Académie royale de Médecine de Belgique

|

Dépôt du troisième rapport sur la Protection contre les Radiations Ionisantes

             Le texte amendé par la Commission mixte a été distribué. Il n’a fait l’objet que d’une seule remarque, émanant de M. P. Govaerts. Celui-ci signale qu’il est regrettable de limiter l’application du point 4 aux enfants de moins de 14 ans et aux adolescents des écoles primaires et moyennes. Ces examens sont en effet également imposés à des adolescents en apprentissage. Il paraît donc indiqué de supprimer dans la première phase de ce point 4 les termes superflus et de parler simplement des enfants et des adolescents. L’accord de la « Koninklijke Vlaamse Academie voor Geneeskunde » sera sollicité d’urgence sur ce point. Sous cette réserve, le texte auquel s’arrête l’Académie sera donc celui donné ci-dessous :

            La Commission mixte, chargée de l’étude du danger des rayons ionisants, composée de MM. E. Derom, P. Lambin, P. Desaive et M. Millet, de l’Académie de Médecine, et de MM. J.P. Bouckaert, P. Hooft, G. Vanderschueren et A. Gyselen, de la « Vlaamse Academie voor Geneeskunde », après avoir pris connaissance du manifeste du 12 novembre 1958, signé par les Professeurs F. De Witte, A. Heyndrickx, Vandendriessche et Van Vaerenbergh, de l’Université de Gand, ainsi que de la lettre du 3 mars 1959 de M. le Ministre de la Santé publique et de la Famille et après en avoir délibéré au cours des réunions du 28 février, 21 mars, 25 avril, 18 juillet et 26 septembre 1959, a soumis les propositions suivantes à l’approbation des deux Académies qui les ont adoptées en séance du 31 octobre 1959.

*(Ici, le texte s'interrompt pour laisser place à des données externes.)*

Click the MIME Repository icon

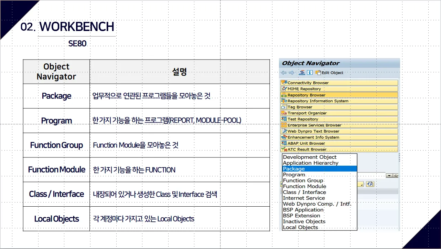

1)  Au moment où les rayons ionisants sont en augmentation constante, aussi bien par le développement du « background radiation » que par l’utilisation croissante, dans le domaine médical, des rayons X et des radio-isotopes, le danger physique et génétique qui en résulte doit être réduit par tous les moyens adéquats sans nuire cependant à l’exercice d’une médecine bien comprise.

2)  Etant donné que la radioscopie du thorax expose davantage au danger des rayons que la radiophotographie et cette dernière plus que la radiographie standard, il y a lieu de limiter l’emploi de la radioscopie, dont les indications propres ne sont pas discutées, et de la remplacer, dans la mesure du possible, dans la médecine curative, par la radiographie, surtout à l’aide de la caméra au miroir.

3)  La répétition injustifiée d’examens radiologiques doit être évitée par des mesures adéquates.

4)  L’examen radiologique préventif annuel, auquel sont soumis les enfants et les adolescents, doit être réservé : 1°) à ceux d’entre eux ayant spontanément acquis une réaction positive à la tuberculine ; 2°) à ceux qui, ayant été antérieurement vaccinés au BCG, présenteraient des symptômes suspects, ou vivraient dans un milieu au sein duquel on aurait décelé un foyer de contamination tuberculeuse. Les enfants à réaction négative ne subiront qu’un seul examen radiologique et seront soumis une ou deux fois par an à un test à la tuberculine. Le fait d’axer la prophylaxie antituberculeuse à l’âge scolaire sur la tuberculino-réaction, suppose que des mesures soient prises pour annoter le résultat des vaccinations au BCG dans le carnet sanitaire.

5)  Lors de tout examen radiologique, aussi bien dans la médecine préventive que curative, les mesures nécessaires devront être prises afin de protéger les organes génitaux. Ce point s’applique spécialement aux jeunes enfants et aux femmes enceintes ; de même, il conviendrait d’effectuer autant que possible les examens radiologiques de la région pelvienne, chez la femme, au cours des dix jours qui suivent la menstruation.

6)  Il est souhaitable de prier les médecins et les praticiens de l’art dentaire utilisant des appareils de radiologie et des radio-isotopes, de faire la preuve de leur compétence dans le domaine intéressé.

7)  Il est désirable de soumettre toutes les installations radiologiques du pays à une inspection périodique de leurs qualités techniques, des conditions de leur travail et des mesures de protection qui y sont prises contre le danger des radiations.

8)  Sans entrer dans les détails des dangers liés à la radiothérapie et de ceux qu’implique l’usage des radio-isotopes naturels et artificiels, comme moyen de diagnostic et de traitement, la Commission attire l’attention sur la nécessité de prévoir dans ce domaine une réglementation sévère.

9)  Les Académies souhaitent pouvoir émettre un avis au sujet des dispositions réglementaires que le Ministre estimerait devoir édicter en la matière.

            Séance du 31 octobre 1959.